Reproduce everything from the line that contains "Given: Click the" down to the line that contains "At what coordinates" in the listing below, word for word and nothing more. Leave the pictures out.

### EXTRACTED MATERIAL
---------------

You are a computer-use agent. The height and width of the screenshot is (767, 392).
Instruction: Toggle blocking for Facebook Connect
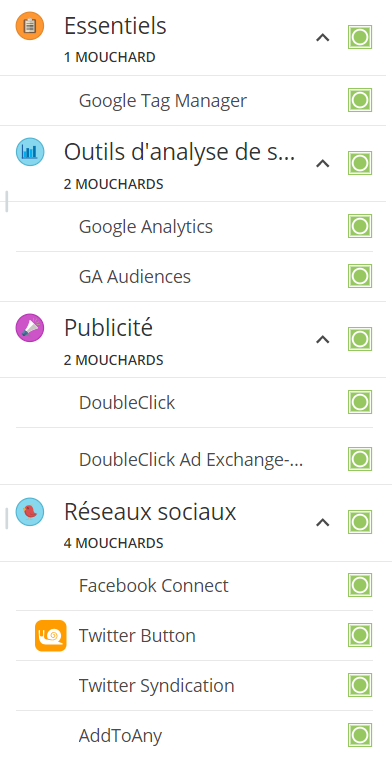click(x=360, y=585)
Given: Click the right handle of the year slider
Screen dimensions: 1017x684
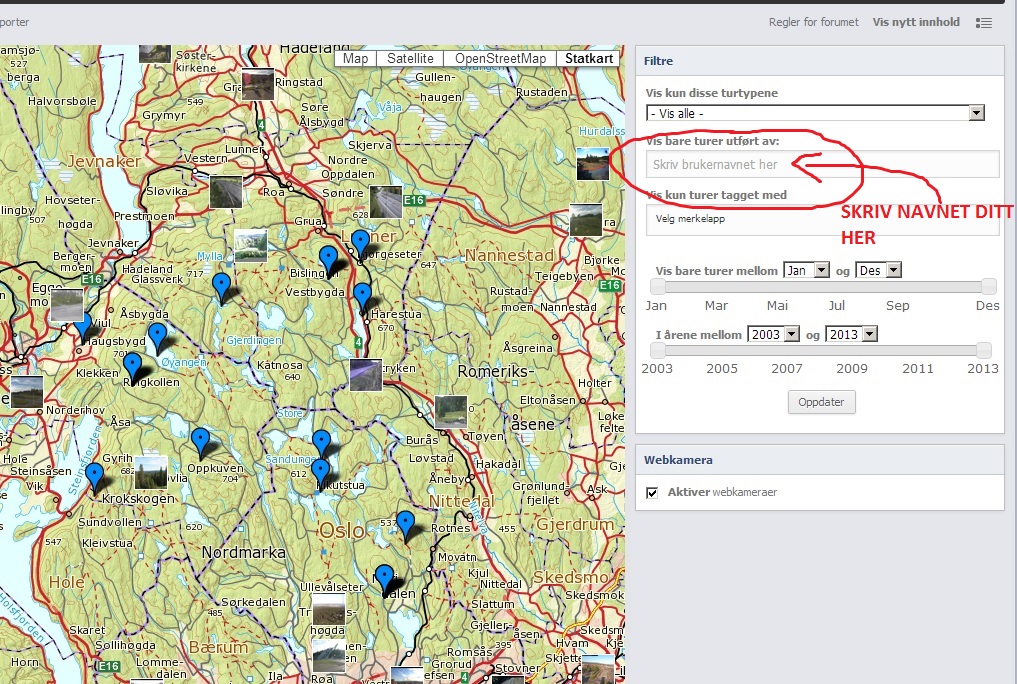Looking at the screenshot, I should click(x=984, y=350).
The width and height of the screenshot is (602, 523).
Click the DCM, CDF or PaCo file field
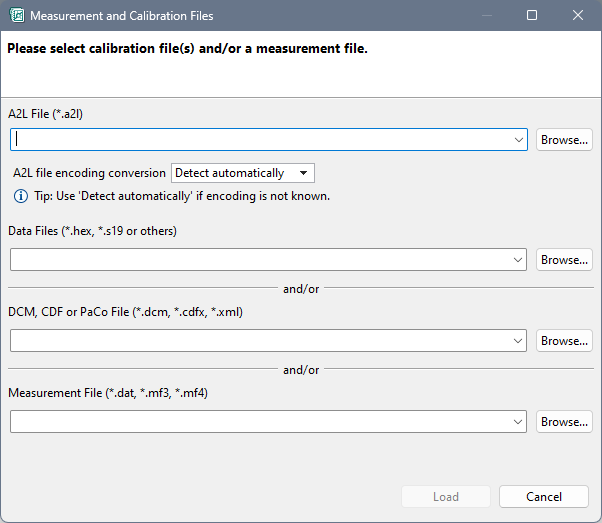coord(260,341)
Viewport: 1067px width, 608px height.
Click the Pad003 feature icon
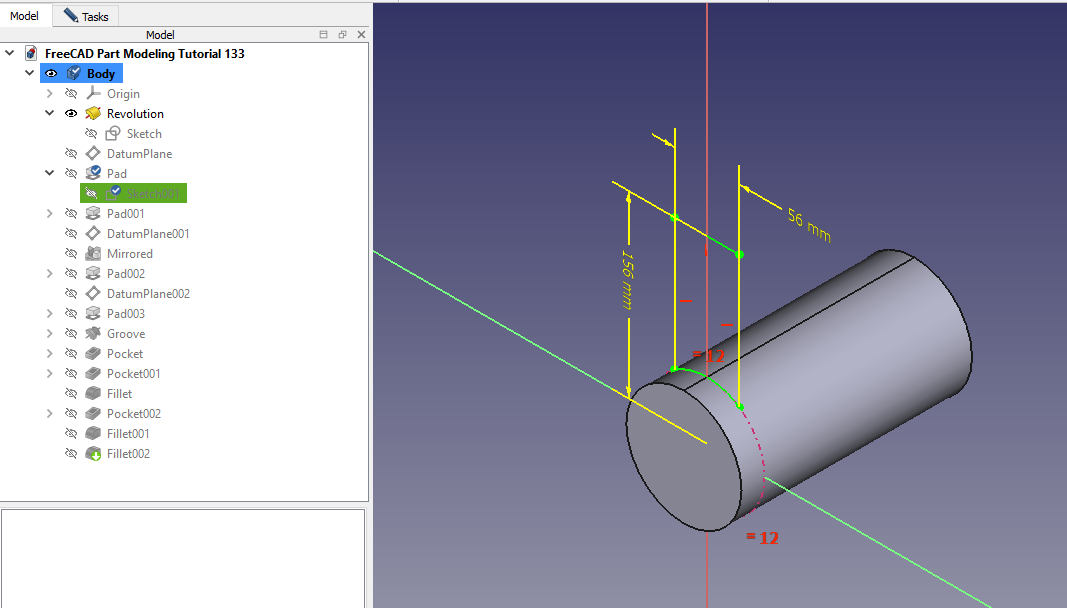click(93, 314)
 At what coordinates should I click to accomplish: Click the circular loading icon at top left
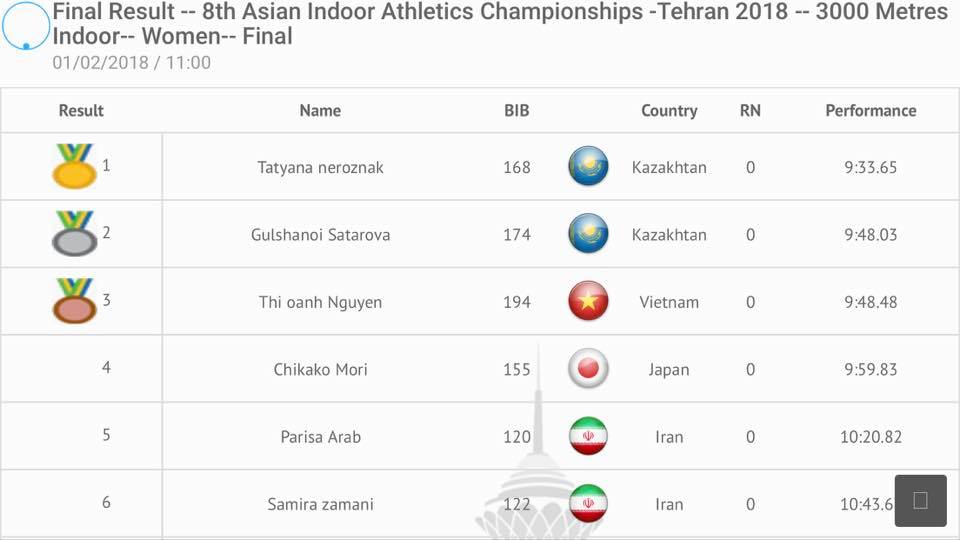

---------------

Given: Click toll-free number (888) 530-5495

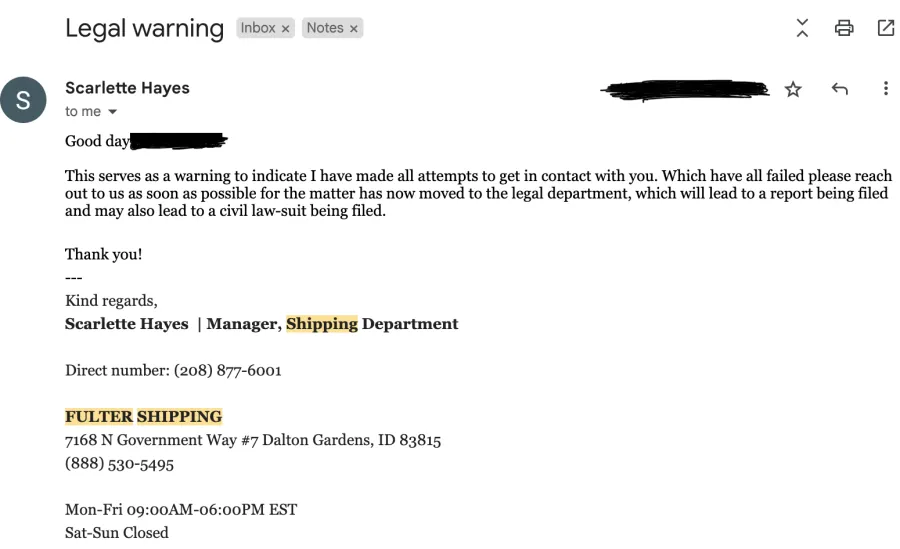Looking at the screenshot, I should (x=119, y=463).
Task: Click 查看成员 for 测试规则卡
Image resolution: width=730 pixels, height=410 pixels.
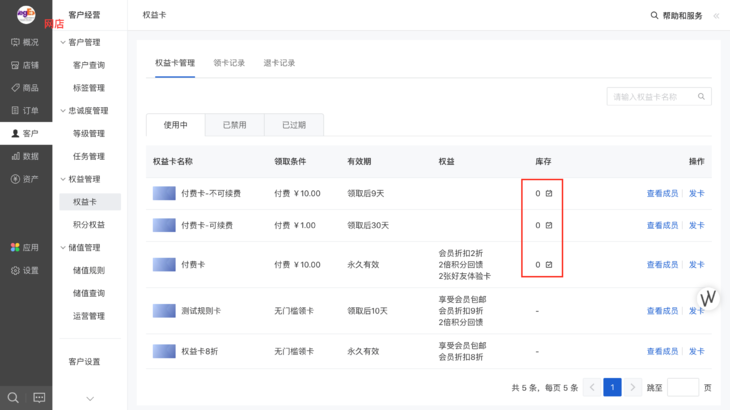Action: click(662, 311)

---------------

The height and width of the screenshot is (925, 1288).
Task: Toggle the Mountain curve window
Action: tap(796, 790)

---------------

### SOLUTION FOR THIS PROBLEM
Given: Click the right handle of the year slider
Screen dimensions: 1017x684
Looking at the screenshot, I should click(x=984, y=350).
The width and height of the screenshot is (602, 523).
Click the DCM, CDF or PaCo file field
coord(260,341)
Viewport: 1067px width, 608px height.
Click the Pad003 feature icon
click(93, 314)
 At what coordinates should I click to accomplish: Click the circular loading icon at top left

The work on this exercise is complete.